Extrait du texte
┄┄┄┄┄┄┄┄┄┄┄┄┄┄┄┄┄┄┄┄

Si ce déficit de précipitations serait déjà problématique pour nos sols et nos réserves en eau en temps normal, celui-ci fait suite à une année 2022 déjà exceptionnellement sèche à l'échelle de la France. 11 des 14 derniers mois ont en effet été déficitaires sur notre pays.
Rapport à la normale de référence (1991-2020) des cumuls mensuels agrégés sur la France depuis janvier 2021 – Météo-France
Ainsi, la quasi totalité de nos régions observe un indice d'humidité des sols exceptionnellement bas pour la période, excepté la Corse qui a observé de fortes pluies ces derniers jours avec des cumuls dépassant parfois les 300mm en moins d'une semaine.
Quantile de l'indice d'humidité des sols sur la France agrégé par région sur la France au 1er mars 2023 – Météo-France
Outre les sols secs, le manque d'eau se fait également sentir au niveau des nappes phréatiques. Parmi les 422 nappes phréatiques suivies, plus de 60% présentent aujourd'hui un niveau bas ou très bas et seulement 8% observent un niveau modérément haut ou haut, ce qui est très inquiétant pour cette période de l'année.
État des nappes phréatiques sur la France au 3 mars 2023 – Via infos-sécheresse.fr
La situation est donc problématique sur une grande majorité de la France en ce début mars et s'est encore empirée depuis plusieurs semaines. Certains secteurs observent déjà des restrictions d'eau au début du printemps météorologique et la grande majorité des cours d'eau voient leur débit se montrer très en-dessous de la normale pour une fin d'hiver.
États des débits des cours d'eau français à la fin du mois de février 2023 – Via Twitter @BriceLeBorgne
Quelles sont les conséquences de cette sécheresse ?
Une situation pire que l'année dernière à la même date :
L'automne et l'hiver sont en général les saisons les plus humides sur notre pays et permettent donc de recharger nos ressources en eau avant l'été, saison généralement plus sèche. A l'échelle de la France, la quasi totalité des régions observent en effet leur mois le plus pluvieux entre octobre et février.
Mois le plus pluvieux de l'année en France – Météo-France
Or, ces derniers mois se sont montrés trop secs sur notre pays avec un déficit marqué faisant suite à une année 2022 déjà bien trop marquée par le manque de pluie. En conséquence, l'indice de sécheresse est encore plus marqué que l'année dernière à la même période sur la quasi totalité de la France.
Comparaison de l'indice de sécheresse en France en février 2021, 2022 et 2023 – Copernicus
Des restrictions d'eau de plus en plus étendues :
De ce fait, nos réserves en eau sont basses en ce début de printemps météorologique et il conviendrait d'un changement de temps majeur et de plusieurs semaines particulièrement humides pour inverser la tendance, ce qui semble peu probable. La France devrait donc aborder la saison estivale avec un net déficit de précipitations, ce qui induira un risque de restrictions d'eau plus étendues et précoces que l'année dernière, les réserves en eau se montrant encore plus basses qu'en 2022 à la même période.

┄┄┄┄┄┄┄┄┄┄┄┄┄┄┄┄┄┄┄┄

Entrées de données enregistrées
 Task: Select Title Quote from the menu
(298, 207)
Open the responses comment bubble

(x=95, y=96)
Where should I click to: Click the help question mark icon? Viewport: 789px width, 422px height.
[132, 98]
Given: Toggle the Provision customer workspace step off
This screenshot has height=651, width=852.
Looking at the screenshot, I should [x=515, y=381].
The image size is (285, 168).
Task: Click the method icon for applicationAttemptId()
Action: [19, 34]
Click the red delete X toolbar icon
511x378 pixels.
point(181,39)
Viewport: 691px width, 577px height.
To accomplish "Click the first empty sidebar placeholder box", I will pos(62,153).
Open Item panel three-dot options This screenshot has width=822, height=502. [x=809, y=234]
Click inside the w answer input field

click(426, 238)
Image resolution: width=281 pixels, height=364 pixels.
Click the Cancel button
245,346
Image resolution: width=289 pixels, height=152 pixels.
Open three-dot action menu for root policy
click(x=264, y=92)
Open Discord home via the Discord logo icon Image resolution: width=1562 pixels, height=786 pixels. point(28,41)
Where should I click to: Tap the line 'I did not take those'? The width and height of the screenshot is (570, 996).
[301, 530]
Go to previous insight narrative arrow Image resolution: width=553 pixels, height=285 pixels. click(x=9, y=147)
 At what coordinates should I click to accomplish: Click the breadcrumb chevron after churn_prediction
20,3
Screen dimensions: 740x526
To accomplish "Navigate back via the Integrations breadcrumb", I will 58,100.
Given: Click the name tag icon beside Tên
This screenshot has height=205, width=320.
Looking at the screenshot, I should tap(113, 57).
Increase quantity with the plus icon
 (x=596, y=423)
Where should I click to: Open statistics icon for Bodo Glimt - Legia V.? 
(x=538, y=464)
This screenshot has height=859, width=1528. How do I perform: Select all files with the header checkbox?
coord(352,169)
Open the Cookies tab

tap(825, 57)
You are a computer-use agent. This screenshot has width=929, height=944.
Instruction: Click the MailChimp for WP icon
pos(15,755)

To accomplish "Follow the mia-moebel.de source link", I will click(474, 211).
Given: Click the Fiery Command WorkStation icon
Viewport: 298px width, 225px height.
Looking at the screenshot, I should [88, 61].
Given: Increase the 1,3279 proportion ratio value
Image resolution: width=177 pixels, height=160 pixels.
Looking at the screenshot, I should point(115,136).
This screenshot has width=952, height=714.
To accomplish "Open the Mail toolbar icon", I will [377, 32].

┄┄┄┄┄┄┄┄┄┄┄┄┄┄┄┄┄┄┄┄

Consigne
Dans l'extrait sur la sécheresse en France, quelle part des nappes phréatiques suivies présente un niveau bas ou très bas ?

Résultat ci-dessous
Plus de 60 % des 422 nappes phréatiques suivies.